После отъезда Люсьена я ощущала одиночество, несмотря на присутствие Арезки. Брат никогда не был мне поддержкой, но я знала, что он близко, рядом, и это успокаивало меня. Бернье пытался поймать нас, следя глазами за Арезки, когда тот приближался ко мне. Если бы я в этот момент допустила какую–нибудь оплошность, он бы безжалостно наказал меня. А промахи у меня в то утро были… Жиль не скрывал досады. Я молча выслушала его замечания. Бернье упивался этой минутой. В обеденный перерыв Жиль пришел за мной. Он подвел меня к каркасу машины и показал на панель приборов. Я пропустила брак, хотя он был виден с первого взгляда.
– Вы отдаете себе отчет?
– Да, она другого цвета.
– Именно! Я мог бы вам показать еще многое. Что с вами? Вы больны? Тревожитесь о Люсьене? Или вас волнуют события? Знаете, Элиза, участливость, доводящая до отчаяния, никому не приносит пользы.
Видя, что я не хочу отвечать, он не стал настаивать. При выходе из цеха меня остановил профорг.
– Не позволяйте садиться себе на шею. Начальник, даже Жиль, не имеет права задерживать вас после звонка.
– Он расспрашивал о брате.
– Перед машиной, которую вы проверяли?
Я отошла и спустилась к телефону. Сначала я позвонила Анне в общежитие, но ее не было. Тогда я попросила Энкур. Мне не удалось получить никаких сведений о состоянии брата.
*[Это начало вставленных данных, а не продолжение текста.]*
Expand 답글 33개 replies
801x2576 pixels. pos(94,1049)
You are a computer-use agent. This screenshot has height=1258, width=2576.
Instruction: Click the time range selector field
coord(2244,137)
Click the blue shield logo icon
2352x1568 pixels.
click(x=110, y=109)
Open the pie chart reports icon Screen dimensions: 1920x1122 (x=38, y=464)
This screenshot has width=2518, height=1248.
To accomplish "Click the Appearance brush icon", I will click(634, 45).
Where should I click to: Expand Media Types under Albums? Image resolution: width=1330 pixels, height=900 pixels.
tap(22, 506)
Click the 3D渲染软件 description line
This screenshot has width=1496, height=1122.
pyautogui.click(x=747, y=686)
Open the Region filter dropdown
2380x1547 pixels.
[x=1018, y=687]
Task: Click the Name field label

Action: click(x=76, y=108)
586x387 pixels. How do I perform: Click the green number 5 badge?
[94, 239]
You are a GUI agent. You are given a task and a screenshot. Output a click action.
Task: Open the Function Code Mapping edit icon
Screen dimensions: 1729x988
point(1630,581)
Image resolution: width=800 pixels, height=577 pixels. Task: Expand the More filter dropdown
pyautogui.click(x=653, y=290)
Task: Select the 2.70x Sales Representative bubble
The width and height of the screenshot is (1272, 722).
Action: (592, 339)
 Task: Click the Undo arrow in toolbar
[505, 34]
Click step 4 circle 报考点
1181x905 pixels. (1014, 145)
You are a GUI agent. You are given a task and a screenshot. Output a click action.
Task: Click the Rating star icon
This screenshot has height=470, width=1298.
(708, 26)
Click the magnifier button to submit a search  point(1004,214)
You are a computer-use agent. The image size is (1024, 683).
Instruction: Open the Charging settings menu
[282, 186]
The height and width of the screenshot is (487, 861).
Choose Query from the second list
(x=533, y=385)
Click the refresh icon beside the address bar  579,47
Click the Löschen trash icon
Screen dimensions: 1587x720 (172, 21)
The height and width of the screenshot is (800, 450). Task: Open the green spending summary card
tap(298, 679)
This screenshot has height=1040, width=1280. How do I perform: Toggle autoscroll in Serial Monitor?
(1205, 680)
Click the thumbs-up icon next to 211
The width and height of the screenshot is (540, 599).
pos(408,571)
Всю вторую половину дня я еле–еле двигалась от машины к машине, а вечером, вернувшись в свою комнату, рухнула на постель и заснула одетой.
Назавтра управляющий вручил мне записку, оставленную Анной.
– Я пользуюсь случаем, чтоб напомнить вам, – проворчал он, – что оставлять на ночь лиц, не записанных в книге, воспрещается. В особенности… иностранцев.
«Элиза, вчера вечером я была в Энкуре, но это был час процедур, и мне не удалось повидать Люсьена. Меня успокоили. Нам разрешено посетить его 4 мая. Я предупредила Анри. Он отвезет нас».
– Ты поедешь, Арезки?
– Нет, зачем я там?
– Познакомишься с Анри, с Анной, и Люсьен, я уверена, будет рад поговорить с тобой.
– Нет, мне не нужны ни Анри, ни Анна. Ни с кем не хочу знакомиться.
Он пришел в воскресенье, как обещал. Накануне он вызвал меня к телефону, но присутствие управляющего стесняло меня.
– Элиза, ты в обиде на меня? Ты сердишься? Терпи меня, какой я есть, если ты меня любишь. Ты меня любишь?
– Да, конечно.
– Я приду завтра. Я буду свободен вечером и останусь до понедельника. Ты согласна?
– Да, разумеется.
Мы курили одну сигарету. Арезки жульничал, он затягивался два раза, потом отдавал сигарету мне, я тоже жульничала, я просто дула, чтоб заалел кончик сигареты. Мы еще не зажигали света, хотя мрак заполнил комнату, и в те минуты, когда сигарета разгоралась, исподволь наблюдали друг за другом. Я не знала, который час; понимала, что поздно. Я не смела прервать этого тихого ночного бдения, которое, казалось, доставляло удовольствие Арезки. Он вздохнул, я спросила:
– Что с тобой, Арезки? У тебя несчастный вид. Разве мы не мечтали о комнате, где будем вдвоем? Мы получили ее. Мы вместе. Чем ты опечален? Чего тебе не хватает?
– Ты права. Мне чего–то не хватает. Трудно объяснить. Мне не хватает воображения. Я не могу вообразить будущего. Мечты не посещают меня больше…
– А настоящее тебя уже не интересует?
– Я ощущаю его как прошлое. Ты можешь это понять?
Я ворошила его волосы. Все во мне трепетало от этого прикосновения. Долгие годы я испытывала желание дотронуться до волос Люсьена. Когда он был маленьким, я причесывала его, любила погружать пальцы в его шевелюру, гордилась ее густотой и темным блеском. Потом, однажды, он грубо оттолкнул мою руку, и больше никогда я не гладила его волос.
– И мы уподобимся мертвецам тысячелетней давности.
– Что?
– Ничего, не бойся, это стих арабского поэта, я позабыл начало. Он говорит, что нужно жить мгновением. Они пишут все это в спокойные времена, когда опасность миновала. Мы тоже живем мгновением. Зажги свет, Хауа. У тебя здесь нет ничего спиртного?